*Input records*.
====
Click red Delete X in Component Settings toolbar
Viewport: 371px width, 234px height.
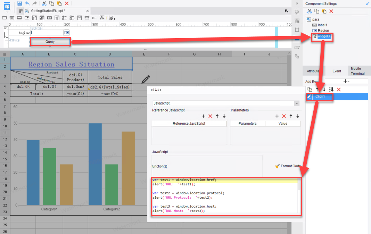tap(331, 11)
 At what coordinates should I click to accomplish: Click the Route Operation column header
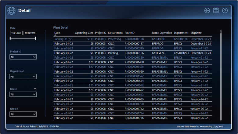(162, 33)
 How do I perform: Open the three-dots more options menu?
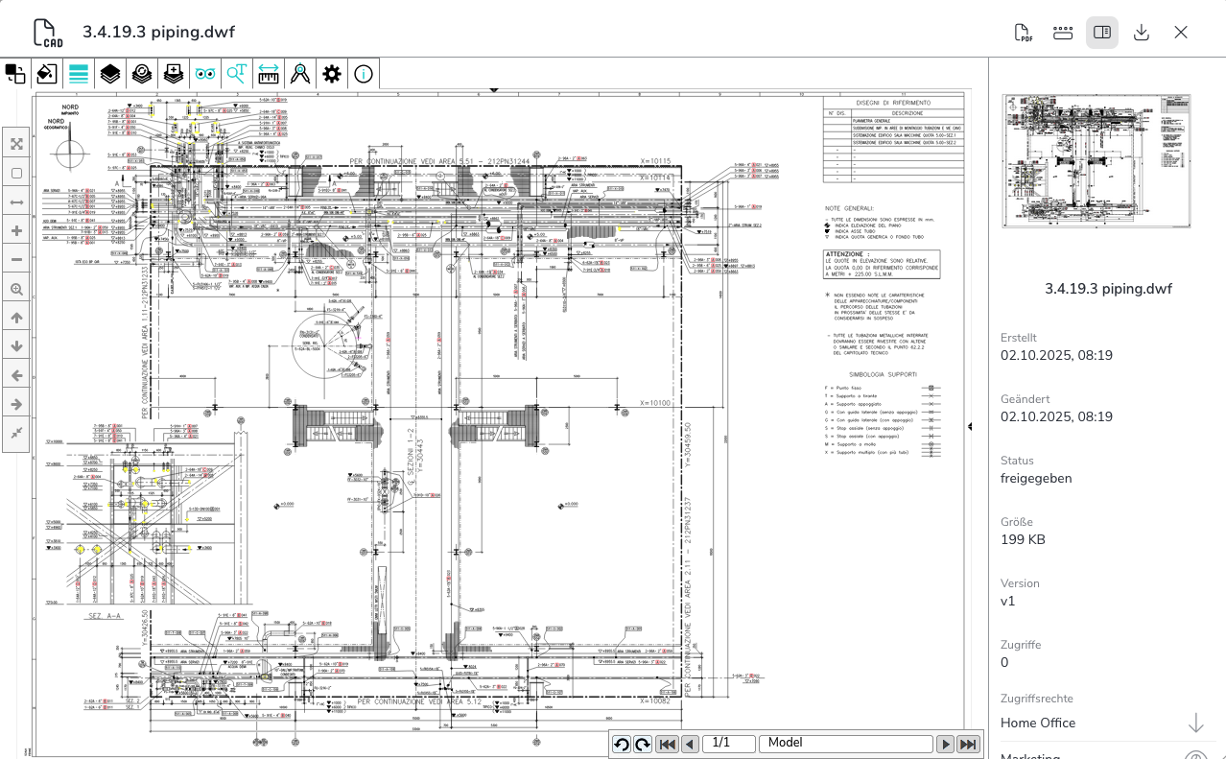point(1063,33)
====
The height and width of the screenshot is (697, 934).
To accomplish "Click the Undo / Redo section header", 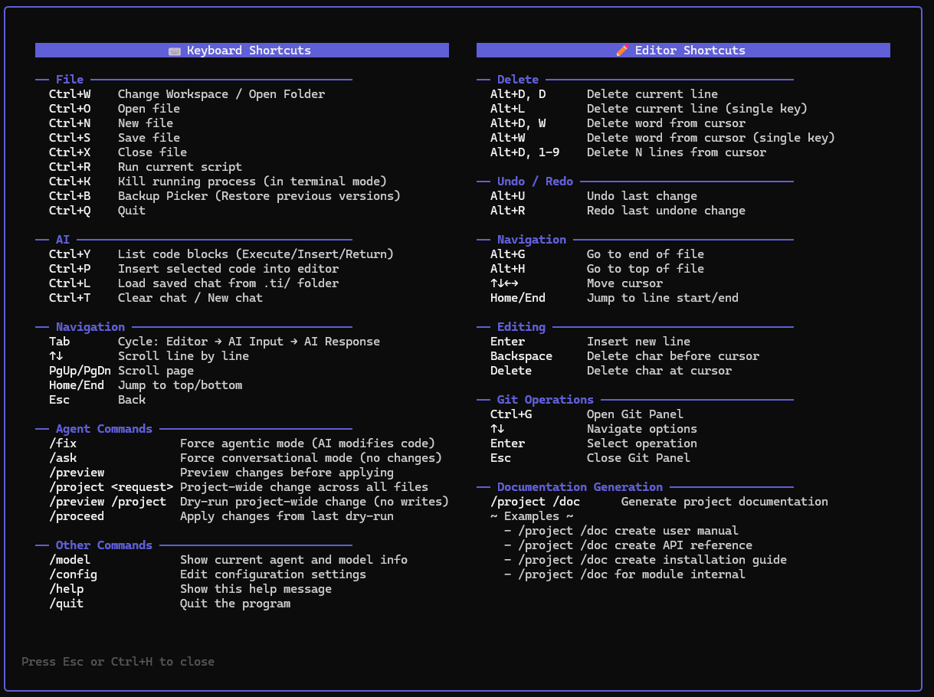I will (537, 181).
====
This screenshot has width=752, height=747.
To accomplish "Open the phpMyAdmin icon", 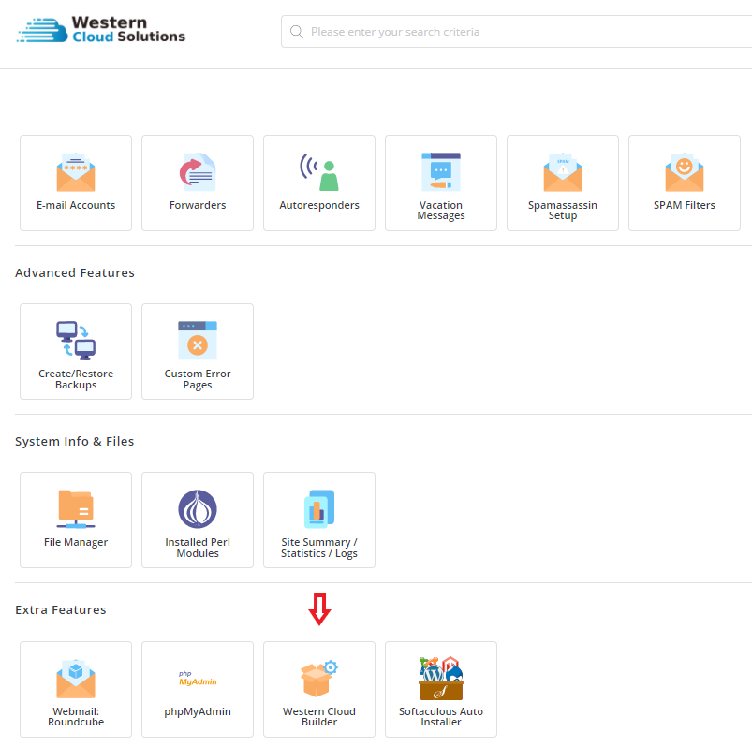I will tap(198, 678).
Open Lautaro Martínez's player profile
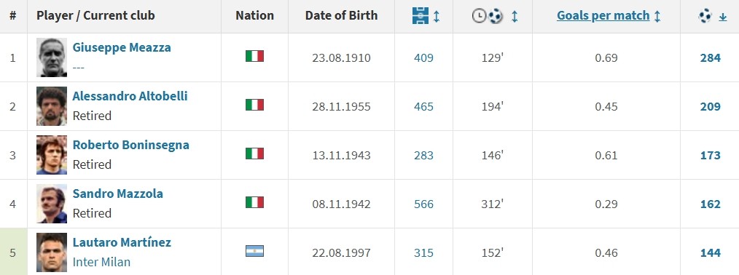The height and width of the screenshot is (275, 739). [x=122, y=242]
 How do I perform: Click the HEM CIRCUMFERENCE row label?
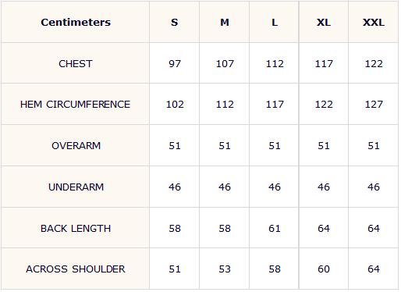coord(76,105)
====
*Aim*. Can you print every line of the items, from the one containing "Click red Delete" down to the one containing "point(1063,33)", with both of those lines included and the pictures left out?

*Task result*.
Click red Delete X in Component Settings toolbar
Viewport: 371px width, 234px height.
tap(331, 11)
 At what coordinates should I click to accomplish: Click the Route Operation column header
(162, 33)
 How do I perform: Open the three-dots more options menu?
point(1063,33)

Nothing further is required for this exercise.